In a recent peer-reviewed article, Catholic theologian and lay minister, Marc DelMonico, Ph.D., considers the long-term influences on the theological and pastoral significance of the lay ministry movement in the United States which stem from the 2005 statement of the U.S. Conference of Catholic Bishops, Co-Workers in the Vineyard of the Lord: A Resource for Guiding the Development of Lay Ecclesial Ministry. The article, which is accessible via academic journal databases online and downloadable as a PDF on Dr. DelMonico’s website, appeared in the Volume 52, No 1 (June 2025) issue of Horizons, the Journal of the College Theology Society (CTS). Dr. DelMonico is a member of CTS. A copy of the USCCB statement is also available online.

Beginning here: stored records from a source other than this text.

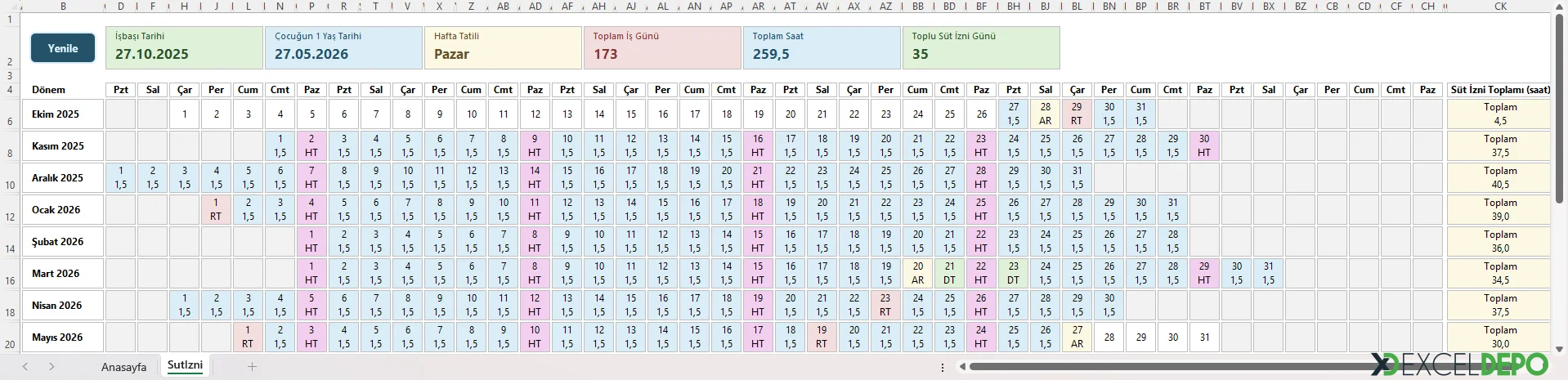Click the Yenile refresh button

pyautogui.click(x=63, y=48)
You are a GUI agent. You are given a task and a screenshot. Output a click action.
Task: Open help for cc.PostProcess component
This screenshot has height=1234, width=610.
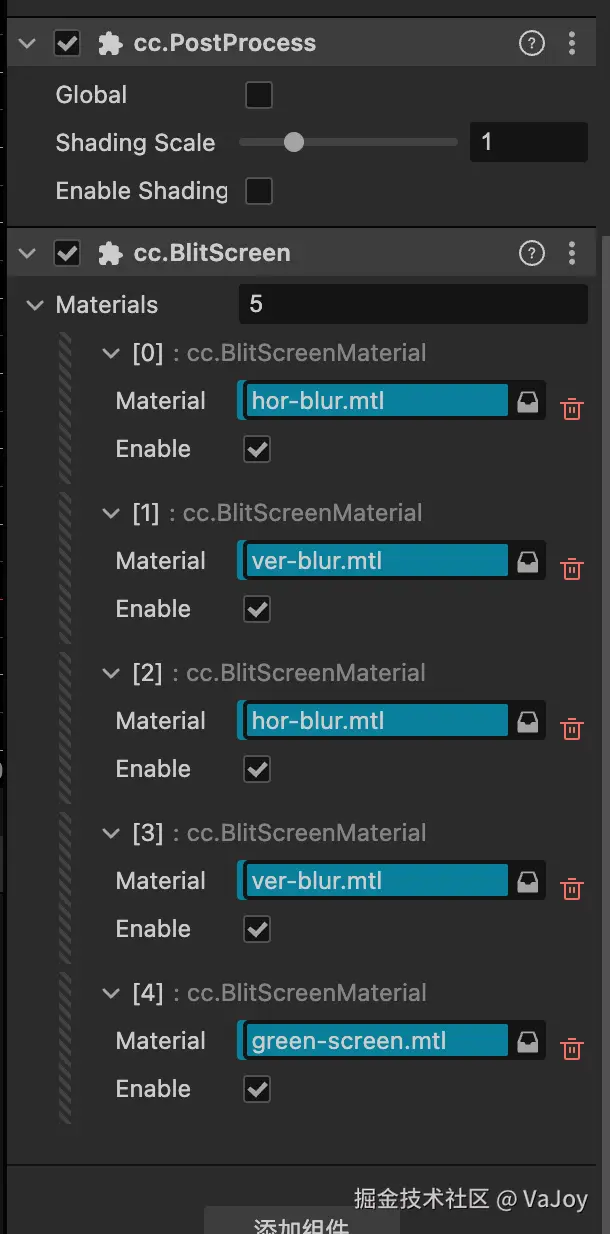click(532, 43)
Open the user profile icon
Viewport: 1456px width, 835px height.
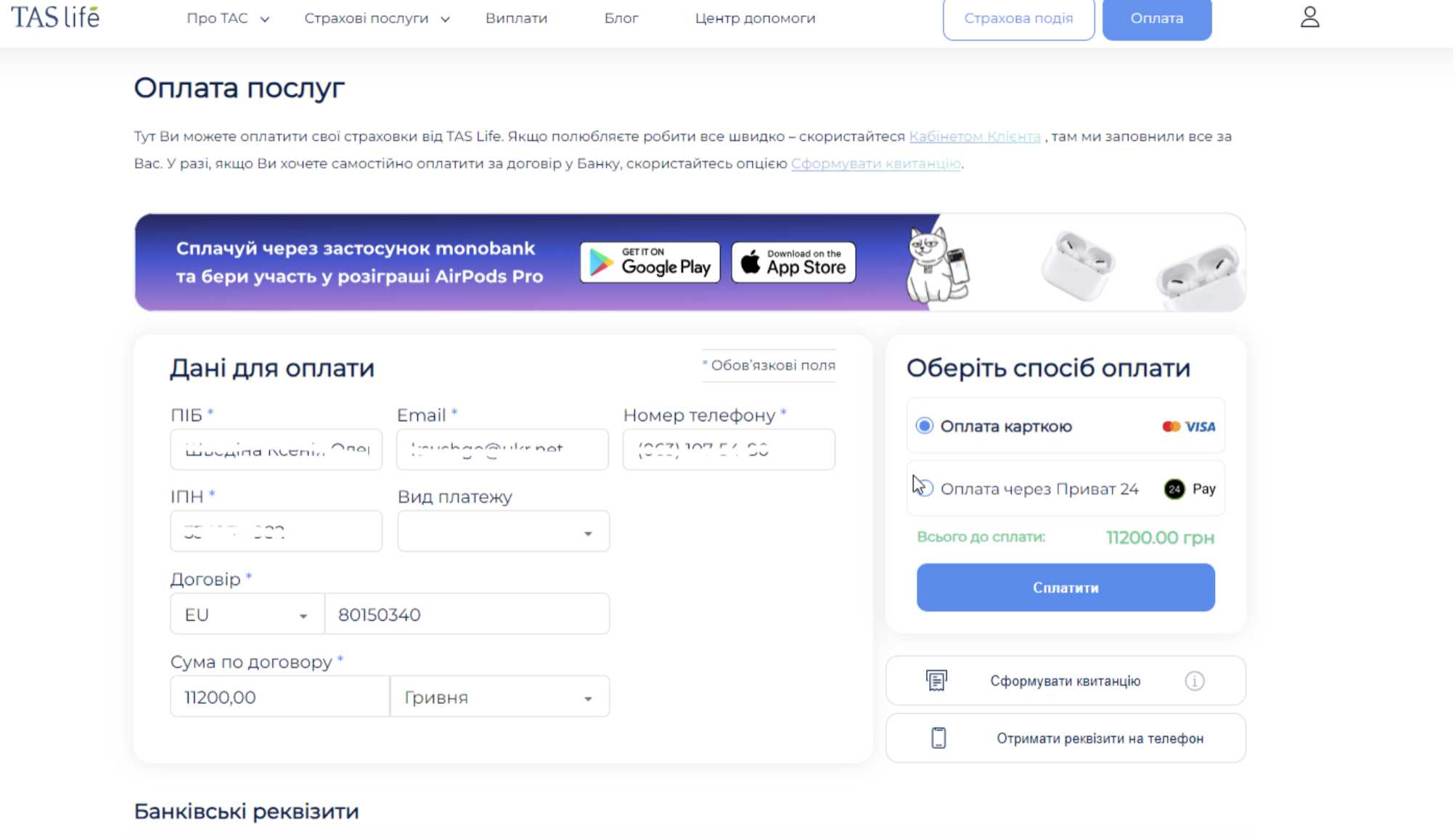pyautogui.click(x=1309, y=17)
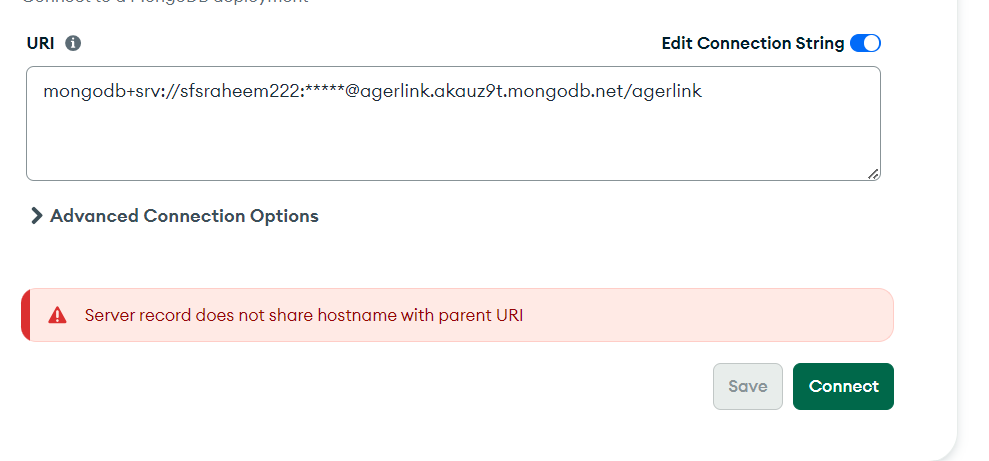Click empty pink area of the error banner

[700, 315]
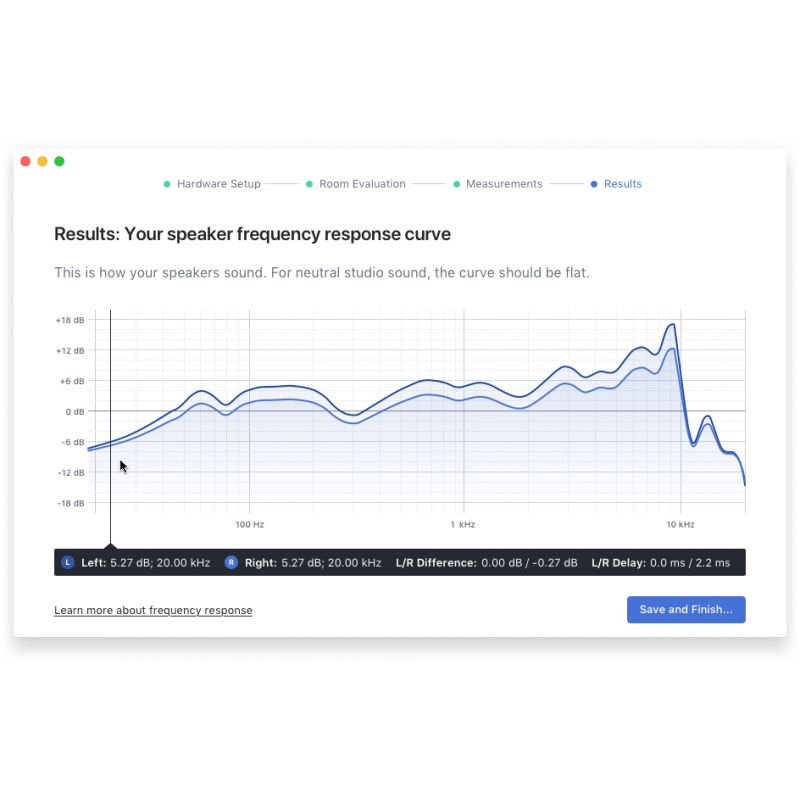Click the vertical frequency cursor line on graph
Viewport: 800px width, 800px height.
pos(110,400)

The article focuses on using the two elided biblically-based images of the statement’s title “co-workers” and “workers in the vineyard” as a metaphorical framework within which to examine the text and the tensions within it. Dr. DelMonico’s abstract for the article indicates the combination of the two images produces a mixed metaphor by pairing an historical reality of the creative, collaborative, ecclesial co-worker found in the New Testament letters of Paul, and a parabolic narrative of day laborers found in the Gospel according to Matthew. Per the abstract, this combined metaphor’s own tensions “mirror the statement’s theological and pastoral divergences on the scope and authority of lay ministry leadership. The metaphor’s meaning and the statement’s text reinforce one another’s ambiguities enough that they can both highlight the vital ecclesial importance of lay ministry, or allow it to be interpreted in a clericalized way which undermines lay ministers’ value.”
Dr. DelMonico provides additional context of how the tensions disclosed in the metaphor and the text concerning the agency of lay minister in the life of the Church by examining pandemic-era stresses on lay ministers, even as new recognition of their importance and value emerged in the teachings of Pope Francis and the Synod on Synodality. From the analysis, DelMonico concludes that the full theological and pastoral status of these important ministers as creative and collaborative co-workers in the Pauline sense remains largely unrealized, especially in the US Church, due to the influence of clericalism in theology and pastoral practice. This analysis highlights the need for renewed efforts to encourage the proper agency of lay ministers in the life of the Church today.
The article developed out of Dr. DelMonico’s workshop presentation at the 2023 annual meeting of the CTS. The presentation, originally titled “Mixed Biblical Metaphors and Mediation of Meaning in the 2005 USCCB Statement Co-Workers in the Vineyard of the Lord: Some Implications for the Theology and Practice of Lay Ministry,” was part of the Ecclesiology Section’s workshop set. The overall theme of the CTS event that year was “Theology and Media(tion): Rendering the Absent Present.”